§ Passage to read:
◆ ◆ ◆ ◆ ◆

Commentary: Are California Blanket Drought Reduction Rules Fair to Davis?

These NASA images from 2013 and 2014 illustrate the impact of the drought.
These NASA images from 2013 and 2014 illustrate the impact of the drought.

When Governor Jerry Brown first announced mandatory water conservation efforts, cities quickly cried foul, noting that urban areas only consume 25 percent of the state’s water, with the rest going to agriculture. Indeed, the city of L.A. in three years doesn’t consume as much water as the state’s almond growers.

While the State Water Resources Control Board will impose restrictions to achieve a statewide 25 percent reduction in urban water usage through February 28, 2016, the actual wording means there will be city by city variance depending on per capita water usage.

In the executive order, “These restrictions will require water suppliers to California’s cities and towns to reduce usage as compared to the amount used in 2013. These restrictions should consider the relative per capita water usage of each water suppliers’ service area, and require that those areas with high per capita use achieve proportionally greater reductions than those with low use.”

◆ ◆ ◆ ◆ ◆

§ Supplied data:
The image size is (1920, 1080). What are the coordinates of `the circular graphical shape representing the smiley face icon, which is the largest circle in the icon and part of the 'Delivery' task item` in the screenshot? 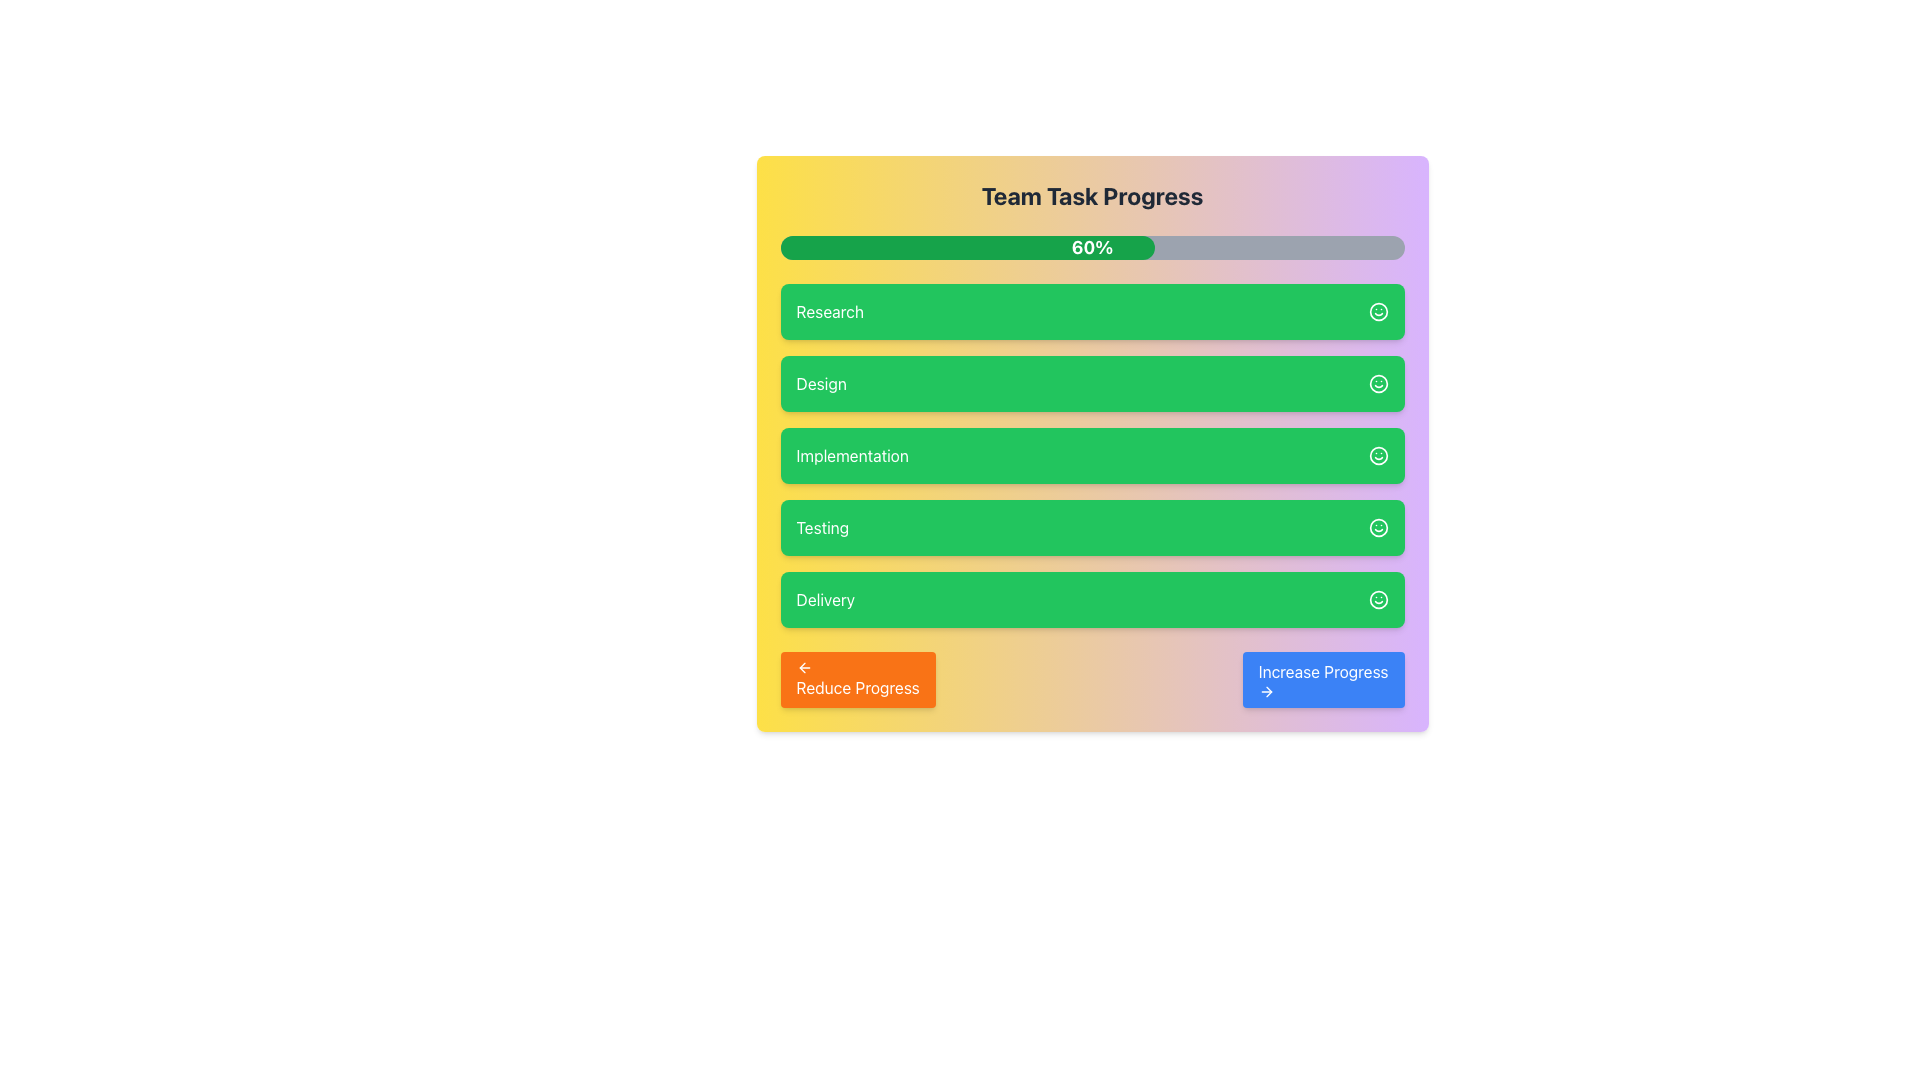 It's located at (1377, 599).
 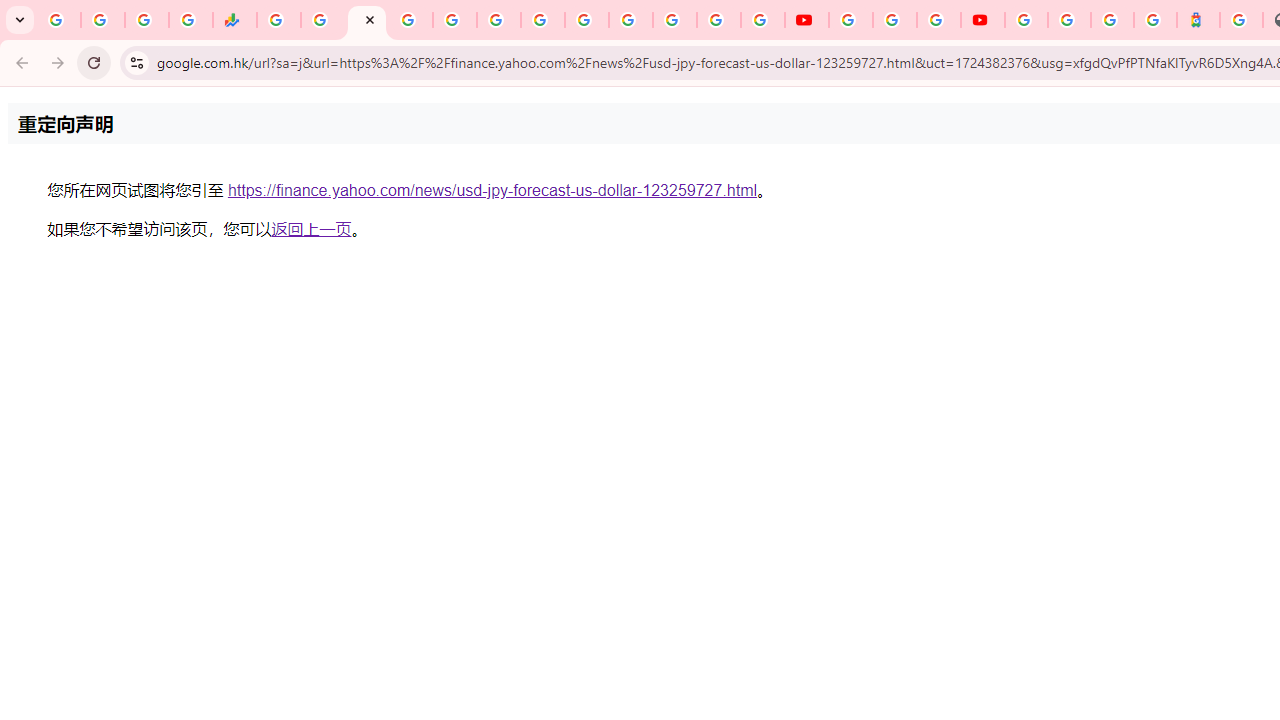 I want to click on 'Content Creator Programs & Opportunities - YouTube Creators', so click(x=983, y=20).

◆ ◆ ◆ ◆ ◆

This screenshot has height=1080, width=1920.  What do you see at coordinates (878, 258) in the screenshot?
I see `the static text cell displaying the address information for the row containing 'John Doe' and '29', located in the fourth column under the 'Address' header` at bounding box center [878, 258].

◆ ◆ ◆ ◆ ◆

§ Directions for this task: In the drought commentary, reproduce the passage between "Commentary: Are California" and "capita water usage.", inclusive, replacing "percent" with "per cent".

§ The completed task:
Commentary: Are California Blanket Drought Reduction Rules Fair to Davis?

These NASA images from 2013 and 2014 illustrate the impact of the drought.
These NASA images from 2013 and 2014 illustrate the impact of the drought.

When Governor Jerry Brown first announced mandatory water conservation efforts, cities quickly cried foul, noting that urban areas only consume 25 per cent of the state’s water, with the rest going to agriculture. Indeed, the city of L.A. in three years doesn’t consume as much water as the state’s almond growers.

While the State Water Resources Control Board will impose restrictions to achieve a statewide 25 per cent reduction in urban water usage through February 28, 2016, the actual wording means there will be city by city variance depending on per capita water usage.